Automated time series project

History / Edit / PDF / EPUB / BIB /
Created: February 2, 2019 / Updated: December 21, 2019 / Status: in progress / 4 min read (~620 words)

I have been working on time series related problems for the last year and a half. Here, I want to share my experience as to how we've been doing time series projects and how I envision automating the whole process.

  • Define data sets
  • Define forecast horizons
  • Define data traversal procedure
  • Define metrics

  • Entity: An object to which we relate measurements and can be considered a unique identifier, generally of the categorical type, e.g., the SKU of a product, a person's full name, a UUID, a city, etc.

Here I want to describe the whole process of a project in order to document it. The process of automating an existing process always starts by writing down what the existing process is.

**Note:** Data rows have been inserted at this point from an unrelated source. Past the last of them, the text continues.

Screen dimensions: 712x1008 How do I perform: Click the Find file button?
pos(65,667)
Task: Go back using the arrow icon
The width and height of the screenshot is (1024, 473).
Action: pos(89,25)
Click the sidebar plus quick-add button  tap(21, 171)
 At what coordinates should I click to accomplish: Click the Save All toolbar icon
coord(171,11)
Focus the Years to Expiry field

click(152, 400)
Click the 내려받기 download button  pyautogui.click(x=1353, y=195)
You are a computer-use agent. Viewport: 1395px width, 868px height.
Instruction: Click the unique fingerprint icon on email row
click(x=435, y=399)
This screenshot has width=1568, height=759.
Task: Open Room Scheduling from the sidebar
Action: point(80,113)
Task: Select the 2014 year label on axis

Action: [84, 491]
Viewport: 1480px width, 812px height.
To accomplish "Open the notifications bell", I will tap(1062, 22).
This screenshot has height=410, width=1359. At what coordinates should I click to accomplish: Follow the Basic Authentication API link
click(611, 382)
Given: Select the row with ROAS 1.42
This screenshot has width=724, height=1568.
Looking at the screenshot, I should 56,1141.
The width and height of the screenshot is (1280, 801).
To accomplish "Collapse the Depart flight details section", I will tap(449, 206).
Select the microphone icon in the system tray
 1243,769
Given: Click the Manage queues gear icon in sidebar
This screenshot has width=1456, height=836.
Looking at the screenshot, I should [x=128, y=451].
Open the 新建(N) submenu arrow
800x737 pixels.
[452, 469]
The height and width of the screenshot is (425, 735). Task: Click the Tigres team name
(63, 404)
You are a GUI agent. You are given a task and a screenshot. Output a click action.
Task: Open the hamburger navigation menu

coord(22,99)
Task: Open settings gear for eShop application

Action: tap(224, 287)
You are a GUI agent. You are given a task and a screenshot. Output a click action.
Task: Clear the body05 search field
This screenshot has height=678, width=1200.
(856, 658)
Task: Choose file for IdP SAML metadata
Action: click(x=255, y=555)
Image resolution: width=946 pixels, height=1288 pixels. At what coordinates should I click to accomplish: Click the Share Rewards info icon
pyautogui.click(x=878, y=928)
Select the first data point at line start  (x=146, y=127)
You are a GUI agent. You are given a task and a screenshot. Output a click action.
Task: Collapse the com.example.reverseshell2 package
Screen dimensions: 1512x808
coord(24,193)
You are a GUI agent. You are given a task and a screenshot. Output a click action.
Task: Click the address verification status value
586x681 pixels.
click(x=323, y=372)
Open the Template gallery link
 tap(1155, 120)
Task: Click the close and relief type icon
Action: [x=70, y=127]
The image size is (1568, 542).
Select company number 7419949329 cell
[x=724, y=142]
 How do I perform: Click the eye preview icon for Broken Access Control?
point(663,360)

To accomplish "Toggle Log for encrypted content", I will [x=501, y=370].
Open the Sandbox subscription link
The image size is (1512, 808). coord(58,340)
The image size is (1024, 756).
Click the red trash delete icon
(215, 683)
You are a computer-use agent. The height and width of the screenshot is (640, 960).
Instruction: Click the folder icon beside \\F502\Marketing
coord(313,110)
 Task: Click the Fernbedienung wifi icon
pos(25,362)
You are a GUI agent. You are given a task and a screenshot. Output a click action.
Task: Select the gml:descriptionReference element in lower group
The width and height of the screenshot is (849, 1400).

  • The client comes to the company (or the company goes to the client) because they want to start using ML or AI in one of their business practices
  • Sales need to establish with the customer what their needs are, what data they have available, the level of technical expertise of the client, etc.
  • A project is defined and agreed by both parties (the client and the company). Timelines are defined in order to give a rough idea of when the system is expected to be deployed in the client's environment.
  • Different sources of data are collected by the client. These sources might be Excel documents, data in an SQL database or NoSQL database, data stored in a third-party provided such as Google Analytics/Ads, FB ads/social, Twitter, in their enterprise data lake, etc.
  • Data is documented to prepare it to be used by individuals which may not have experience with it. Most companies do not document their data because this information is known within the context of the business.
  • Data is cleaned. Some data may be invalid, data might be missing for certain fields, data we want to evaluate a model against might have been entered after the fact (a big no-no for time series forecasting)
  • Data is aggregated and merged together. Most of the time it is not as straightforward as having a foreign key to associate two tables entries. It might be necessary to write complex rules to join two datasets together. Information that should not have been available at certain point in time might become merged by the procedure, introducing errors in information availability.
  • Data is preprocessed based on the objectives of the project. Preprocessing is the process of creating features using the data provided. Features can be as simple as lagged values (what was the value yesterday? two days ago?, last week?), moving average (what is the mean of the last 2 days? last week/7 days? last month?), converting categorical data to one hot encoded columns, min/mean/median/max/quantiles over all the previous data, either per entity or overall.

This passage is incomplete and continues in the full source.